And so I'll ask you to remember that we discussed ensembles and we had a vision
of near infinite water cooler, filled with bottles.
Where the bottles were systems, and the collection of bottles was called the
ensemble. And I worked with that ensemble in
particular, a particular flavor of ensemble, the NVT ensemble.
Which is called the canonical ensemble. That is where you are specifying a
number, a volume, and a temperature. I want to work, instead, with a somewhat
different ensemble now. Still a collection of bottles, that's the
ensemble. Still, each system is a bottle.
But I'm actually going to control N, V, and E.
Not the temperature, but rather, the internal energy, E.
I'm going to use E here instead of U. That is a micro canonical ensemble, as
oppose to a canonical ensemble. So the difference being that E is a state
variable, not T. Now, even though every system has the
same energy. That doesn't mean that their all in the
same state. Because there can be degeneracy.
So there can be many states that have the same energy.
We indicate that by this capital omega. So that is the degeneracy associated with
a given energy. And in molecular systems and macroscopic
volumes, that number is typically enormous.
Ten to very large powers. And so, I want to actually look at
multinomial statistics. And so you may have heard of binomial
statistics we're actually going to be a little more general than that but I'll
make it clear here hopefully what I'm talking about.
So let's take w, this number to be the number of ways of having a certain number
of systems in a given state call it state 1 and so I'll indicate that by a
subscript 1. The subscript tells you which state are
you in. In another number of systems in state 2,
so that's A sub 2, and so on, there can stage three, four, however many I care
about. And let's the systems be distinguishable
for a moment. So in that case the number of ways I can
do that. Well, first off, how many ways can I
order things? So if I am given a collection of things.
And the total number of things is capital A.
How many ways can I put them in order? Well, of course, I have capital a choices
for the first thing. And I have capital A minus 1 choices for
the second thing so that's a times a minus 1.

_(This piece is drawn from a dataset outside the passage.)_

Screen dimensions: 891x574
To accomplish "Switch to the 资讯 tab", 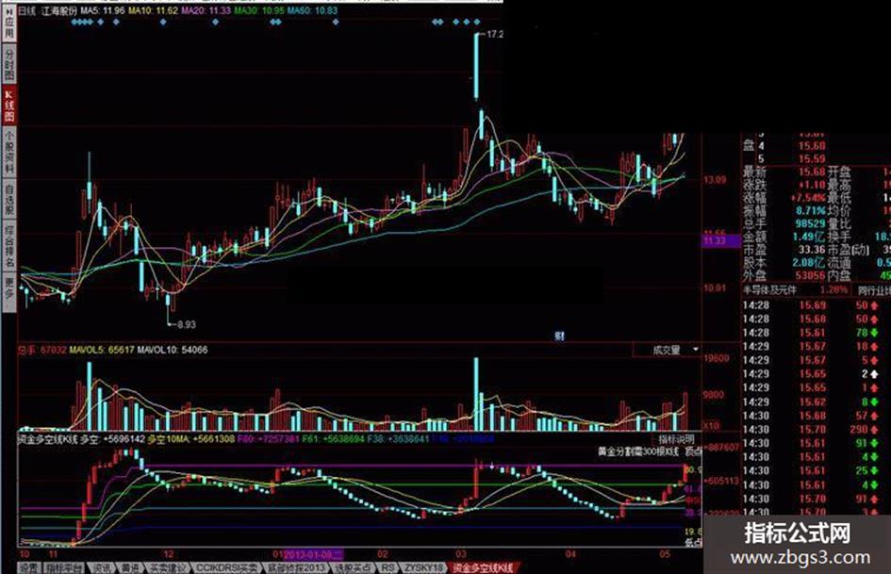I will (x=102, y=568).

Then capital A minus 2 for the third thing and so on.
So the number of ways I can order them is a factorial.
But I'm not interested in only how might I order them But I'm going to put them
into subclasses, that's what the little a's are.
a sub1 systems in a given state, a sub2 systems in a second state.
And I don't actually care about how they're ordered in their sub states.
All I cared about was that there was a certain number there.
And so I end up dividing a factorial by the number of ways I can organize them in
their substates. Because I've overcounted those
possibilities. They're all the same possibility as far
as I'm concerned. So, the number in each individual state
factorial. That's how many ways I could reorder
those. Appears in the denominator.
And so, I'll just write that more simply as a product over all the number of
states I'm considering of the number of of systems in that state, factorial.
And just to show an example. Let's say that I have four total systems
and hence capital a is four and I asked the question well how many ways can I
arrange two of them in state one and two of them in state two and that uses up all
my possibilities that, that is four systems.
So none in state 3, and none in state 4. And I'll just explicitly draw them.
So here are 4 states. And I basically will just label them.
This one's in 1, 1, 2, 2. 1, 2, 2,1.
1, 2, 1, 2, and son on. And if you exhaust all the possibilities,
and convince yourself. You see I've got 6 written here.
And so let's just check that out for a moment.
4 factorial, that's 4 times 3 times 2 times 1 is 24.
And divided by 2 factorial is 2. So, 24 divided by 2 times 2, 24 over 4,
6. Great, this works, okay.
It had to work, that's what the statistics say.